● **Exercise aim**: Without the pictures, repeat all of the data exactly as it appears below.
*** Data to use
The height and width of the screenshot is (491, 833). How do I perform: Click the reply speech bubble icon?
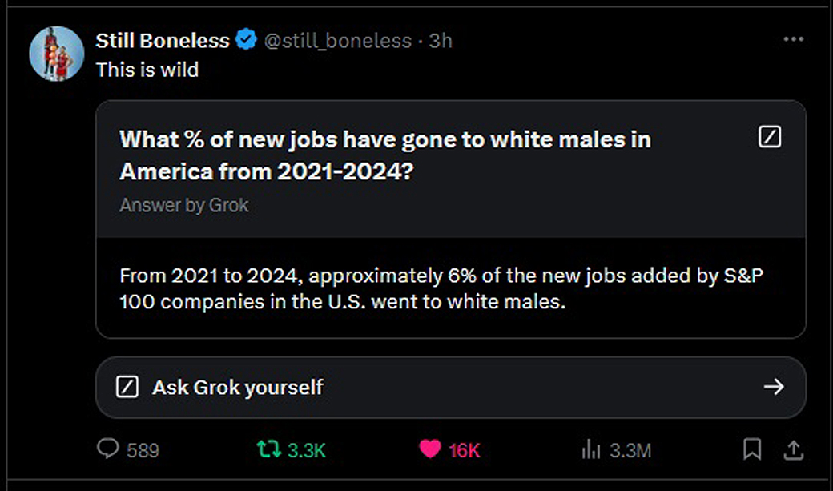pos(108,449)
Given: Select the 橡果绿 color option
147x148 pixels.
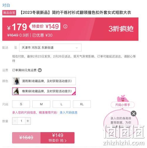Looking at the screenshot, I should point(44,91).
******
● **Exercise result**:
The height and width of the screenshot is (491, 833). How do I perform: Click the reply speech bubble icon?
pos(108,449)
Given: Select the 橡果绿 color option
147x148 pixels.
Looking at the screenshot, I should point(44,91).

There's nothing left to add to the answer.